PAGE EXTRACT:
-- Opening Marker --

Nov 9 2009
Military personnel evacuated out of Iraq and Afghanistan because of back pain are unlikely to return to the line of duty regardless of the treatment they receive, according to research led by a Johns Hopkins pain management specialist.
In a study published in the Nov. 9 Archives of Internal Medicine, researchers found that just 13 percent of service members who left their units with back pain as their primary diagnosis eventually returned to duty in the field. Women, officers, those deployed in Afghanistan and those with previous back pain had better outcomes, but only marginally. Aside from combat injuries sustained during battle, the return-to-duty rate for spinal pain and other musculoskeletal disorders is lower than for any other disease or non-combat injury category except for psychiatric illness, the researchers said.
"The whole mission of the medical corps for the military is to preserve unit strength, to keep people doing what they're doing," says study leader Steven P. Cohen, M.D., associate professor of anesthesiology at the Johns Hopkins University School of Medicine and a colonel in the U.S. Army Reserves. "If you have only a 13 percent success rate, this is a failure. There's a systemic problem."
Cohen and his team looked at data from 1,410 soldiers who were medically evacuated out of war zones complaining chiefly of back pain from 2004 through 2007. More than 95 percent of the service members were taken to the U.S. military's treatment facility in Landstuhl, Germany. Researchers assessed how many were returned to their stationed units within two weeks and how many were sent to the United States unable to perform their duties.

-- Closing Marker --

WHAT TO WORK ON:
• a. In the news item on back pain evacuations, to which U.S. military treatment facility were more than 95 percent of the service members taken?
• b. Reproduce the news item on back pain evacuations from "Cohen and his" up to and including "perform their duties.".

INFORMATION GIVEN:
-- Opening Marker --

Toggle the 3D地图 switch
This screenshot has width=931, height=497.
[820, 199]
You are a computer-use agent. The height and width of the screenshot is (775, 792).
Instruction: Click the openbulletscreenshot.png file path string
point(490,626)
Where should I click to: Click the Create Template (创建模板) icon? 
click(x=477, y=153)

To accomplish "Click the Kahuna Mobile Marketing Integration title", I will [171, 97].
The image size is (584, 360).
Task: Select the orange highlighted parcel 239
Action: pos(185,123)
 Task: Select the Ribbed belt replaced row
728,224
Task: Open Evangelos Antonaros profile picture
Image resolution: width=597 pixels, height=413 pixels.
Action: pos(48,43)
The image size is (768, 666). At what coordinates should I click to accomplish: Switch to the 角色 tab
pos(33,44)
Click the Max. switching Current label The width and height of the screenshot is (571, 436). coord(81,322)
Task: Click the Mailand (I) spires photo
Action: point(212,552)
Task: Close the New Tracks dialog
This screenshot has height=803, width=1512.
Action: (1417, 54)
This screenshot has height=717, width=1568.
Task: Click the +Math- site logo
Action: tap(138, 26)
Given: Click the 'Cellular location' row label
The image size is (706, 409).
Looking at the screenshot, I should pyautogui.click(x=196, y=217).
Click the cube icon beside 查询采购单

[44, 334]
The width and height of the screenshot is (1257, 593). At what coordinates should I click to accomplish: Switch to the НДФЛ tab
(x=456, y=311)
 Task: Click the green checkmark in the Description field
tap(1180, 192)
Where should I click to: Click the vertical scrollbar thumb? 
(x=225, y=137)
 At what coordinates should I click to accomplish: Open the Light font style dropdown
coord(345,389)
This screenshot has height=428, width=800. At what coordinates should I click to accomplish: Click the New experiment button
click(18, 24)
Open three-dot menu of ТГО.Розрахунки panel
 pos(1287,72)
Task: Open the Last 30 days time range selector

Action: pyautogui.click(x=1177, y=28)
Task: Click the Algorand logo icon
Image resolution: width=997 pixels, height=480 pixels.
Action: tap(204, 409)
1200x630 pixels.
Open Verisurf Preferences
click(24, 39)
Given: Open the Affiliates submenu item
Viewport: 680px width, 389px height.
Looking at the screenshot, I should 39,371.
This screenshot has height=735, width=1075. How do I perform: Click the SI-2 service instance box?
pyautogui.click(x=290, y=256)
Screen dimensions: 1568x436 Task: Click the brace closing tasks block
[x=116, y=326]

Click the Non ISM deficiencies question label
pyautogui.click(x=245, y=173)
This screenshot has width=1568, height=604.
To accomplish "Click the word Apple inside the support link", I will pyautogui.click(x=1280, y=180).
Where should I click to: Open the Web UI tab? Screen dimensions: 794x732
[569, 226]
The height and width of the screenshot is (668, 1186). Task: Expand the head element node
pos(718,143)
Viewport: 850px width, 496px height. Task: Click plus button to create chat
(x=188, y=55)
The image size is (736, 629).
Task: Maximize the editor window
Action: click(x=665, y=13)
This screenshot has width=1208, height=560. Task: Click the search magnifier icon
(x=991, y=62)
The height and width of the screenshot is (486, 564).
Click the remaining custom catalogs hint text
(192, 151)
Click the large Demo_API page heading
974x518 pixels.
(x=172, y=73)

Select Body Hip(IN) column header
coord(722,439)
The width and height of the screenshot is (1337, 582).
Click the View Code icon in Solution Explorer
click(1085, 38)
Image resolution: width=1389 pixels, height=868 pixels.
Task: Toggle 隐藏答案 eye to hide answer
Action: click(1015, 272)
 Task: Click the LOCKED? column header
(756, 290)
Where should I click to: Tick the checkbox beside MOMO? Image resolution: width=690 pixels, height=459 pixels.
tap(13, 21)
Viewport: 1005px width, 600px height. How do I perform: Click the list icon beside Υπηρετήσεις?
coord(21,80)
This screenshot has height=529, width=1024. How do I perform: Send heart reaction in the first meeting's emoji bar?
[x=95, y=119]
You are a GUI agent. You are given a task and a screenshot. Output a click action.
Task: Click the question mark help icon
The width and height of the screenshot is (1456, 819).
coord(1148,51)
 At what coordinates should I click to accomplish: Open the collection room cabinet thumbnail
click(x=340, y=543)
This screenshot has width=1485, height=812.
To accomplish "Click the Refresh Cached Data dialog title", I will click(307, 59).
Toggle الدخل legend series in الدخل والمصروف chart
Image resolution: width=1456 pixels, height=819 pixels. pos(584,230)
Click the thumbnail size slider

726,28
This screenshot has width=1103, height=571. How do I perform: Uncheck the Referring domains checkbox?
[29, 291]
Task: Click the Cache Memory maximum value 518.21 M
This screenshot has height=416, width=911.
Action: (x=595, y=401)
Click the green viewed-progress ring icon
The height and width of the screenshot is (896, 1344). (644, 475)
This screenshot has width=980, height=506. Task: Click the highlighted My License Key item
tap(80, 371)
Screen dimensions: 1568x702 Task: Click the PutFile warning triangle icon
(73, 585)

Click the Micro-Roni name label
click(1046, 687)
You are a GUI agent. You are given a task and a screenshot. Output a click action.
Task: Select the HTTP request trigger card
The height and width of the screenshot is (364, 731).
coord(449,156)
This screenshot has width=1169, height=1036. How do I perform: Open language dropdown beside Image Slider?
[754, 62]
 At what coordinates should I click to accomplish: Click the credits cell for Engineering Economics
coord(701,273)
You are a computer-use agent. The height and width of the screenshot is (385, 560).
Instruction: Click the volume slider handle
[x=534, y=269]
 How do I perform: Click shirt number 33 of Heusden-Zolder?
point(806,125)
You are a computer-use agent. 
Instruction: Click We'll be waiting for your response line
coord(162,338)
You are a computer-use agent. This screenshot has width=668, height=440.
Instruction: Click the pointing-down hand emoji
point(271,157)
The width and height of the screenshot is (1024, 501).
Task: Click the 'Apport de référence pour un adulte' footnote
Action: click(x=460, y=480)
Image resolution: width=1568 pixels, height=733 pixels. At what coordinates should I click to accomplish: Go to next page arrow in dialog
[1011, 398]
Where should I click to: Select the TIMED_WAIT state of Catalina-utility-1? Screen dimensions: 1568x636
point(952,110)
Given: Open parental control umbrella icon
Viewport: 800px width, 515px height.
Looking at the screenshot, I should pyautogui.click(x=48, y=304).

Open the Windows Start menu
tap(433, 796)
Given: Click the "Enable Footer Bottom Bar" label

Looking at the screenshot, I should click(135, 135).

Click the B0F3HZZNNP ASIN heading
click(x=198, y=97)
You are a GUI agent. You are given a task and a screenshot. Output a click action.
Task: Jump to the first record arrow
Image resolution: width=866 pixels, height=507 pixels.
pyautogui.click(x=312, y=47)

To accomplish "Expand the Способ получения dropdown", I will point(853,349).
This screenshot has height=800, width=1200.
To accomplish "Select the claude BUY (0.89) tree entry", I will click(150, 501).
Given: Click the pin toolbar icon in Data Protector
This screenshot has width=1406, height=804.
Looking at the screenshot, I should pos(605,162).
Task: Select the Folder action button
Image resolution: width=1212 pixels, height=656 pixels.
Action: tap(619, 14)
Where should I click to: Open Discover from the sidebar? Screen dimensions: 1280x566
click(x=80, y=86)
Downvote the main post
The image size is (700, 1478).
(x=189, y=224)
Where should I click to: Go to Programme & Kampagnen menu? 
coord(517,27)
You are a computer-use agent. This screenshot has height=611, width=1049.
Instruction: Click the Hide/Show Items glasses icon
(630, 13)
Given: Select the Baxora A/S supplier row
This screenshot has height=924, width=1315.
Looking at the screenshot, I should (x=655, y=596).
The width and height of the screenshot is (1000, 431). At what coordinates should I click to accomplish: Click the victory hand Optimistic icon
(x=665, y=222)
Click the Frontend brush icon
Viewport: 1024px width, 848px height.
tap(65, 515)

-- Closing Marker --

ANSWERS PROVIDED:
• a. Landstuhl, Germany

• b.
Cohen and his team looked at data from 1,410 soldiers who were medically evacuated out of war zones complaining chiefly of back pain from 2004 through 2007. More than 95 percent of the service members were taken to the U.S. military's treatment facility in Landstuhl, Germany. Researchers assessed how many were returned to their stationed units within two weeks and how many were sent to the United States unable to perform their duties.